[start of SUPPLIED DATA]

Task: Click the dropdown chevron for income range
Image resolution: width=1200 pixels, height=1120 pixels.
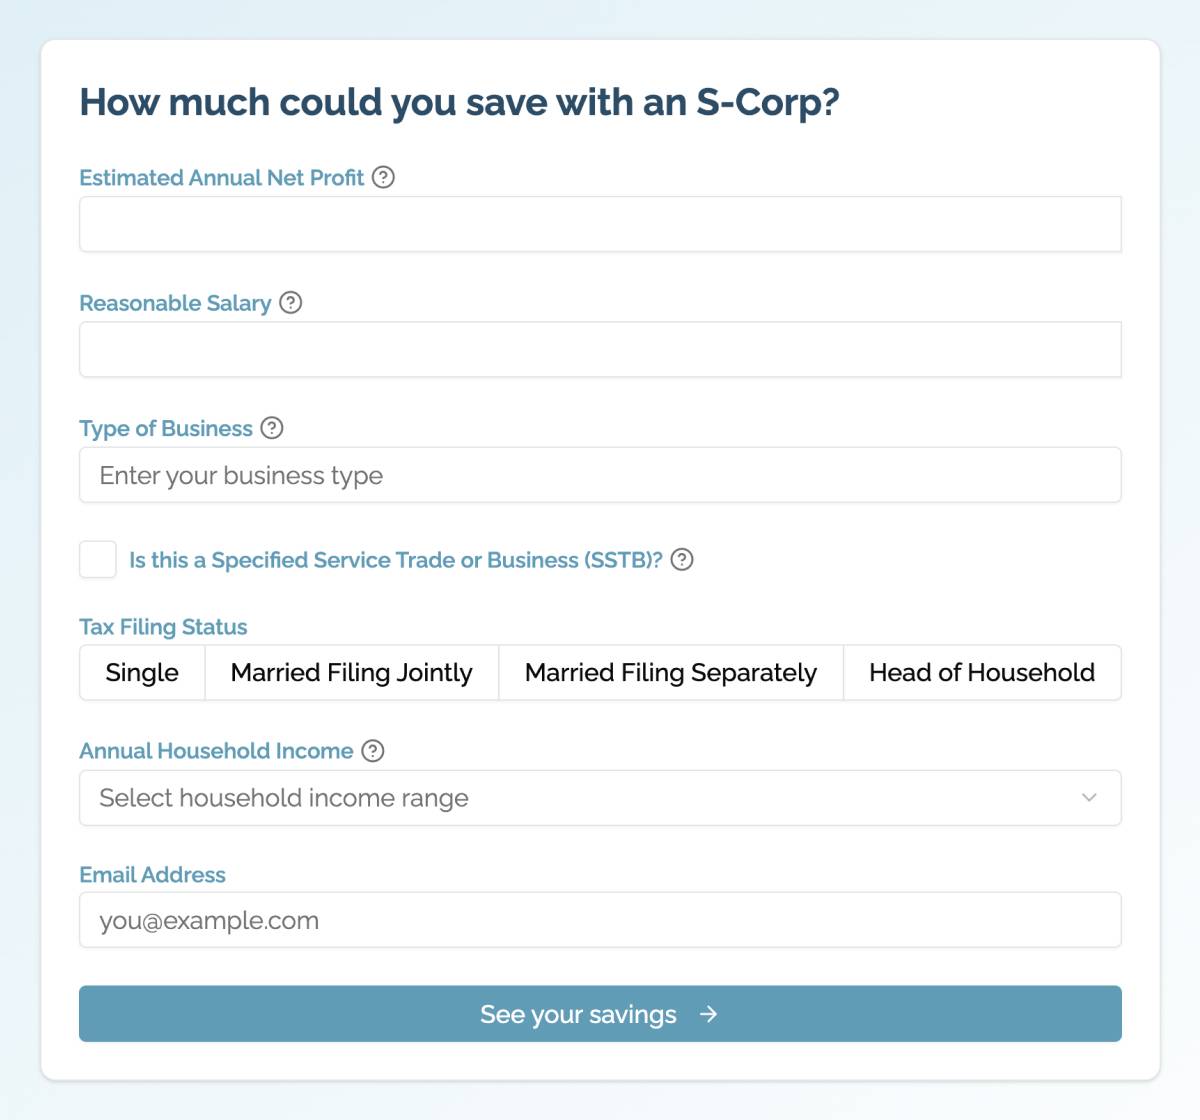Action: (x=1089, y=798)
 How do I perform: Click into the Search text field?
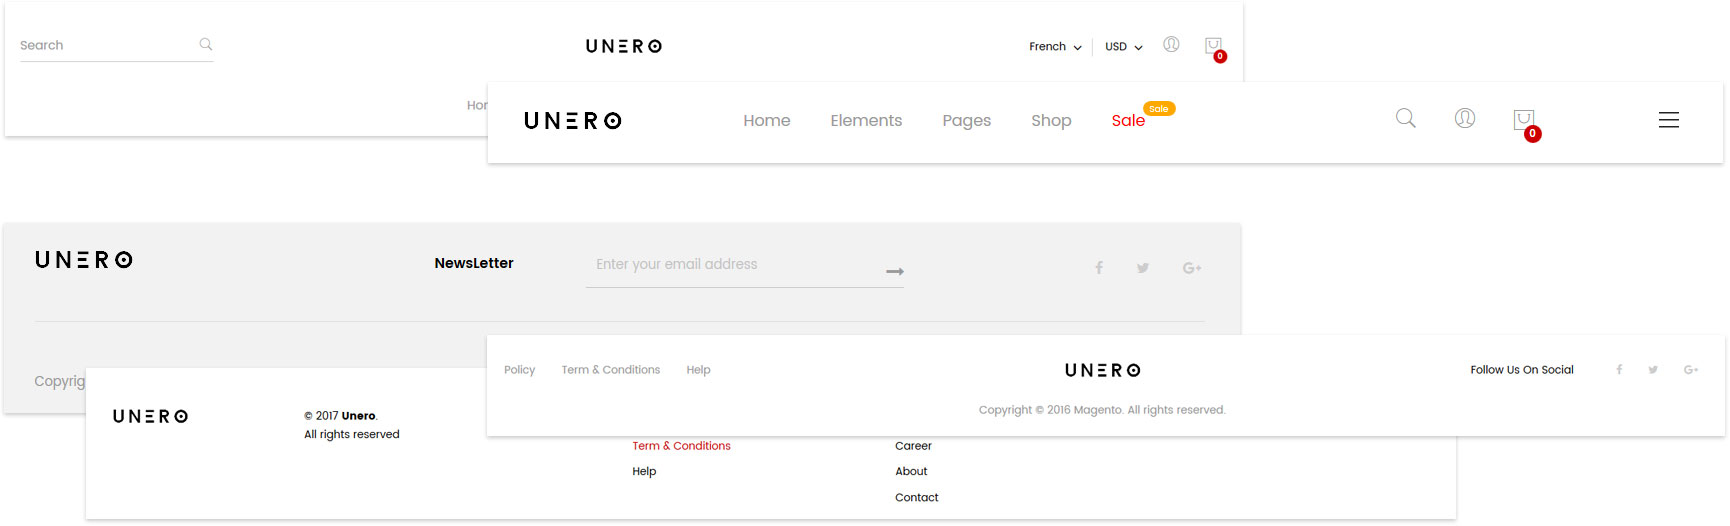[106, 45]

[end of SUPPLIED DATA]

**REQUIRED WORK**
Rewrite the listing with every "Click" changed to "Tap" and everything else left as it is. Leave the pictures out of your answer.

**RESPONSE**
Task: Tap the dropdown chevron for income range
Image resolution: width=1200 pixels, height=1120 pixels.
Action: (x=1089, y=798)
 How do I perform: Tap into the Search text field?
[106, 45]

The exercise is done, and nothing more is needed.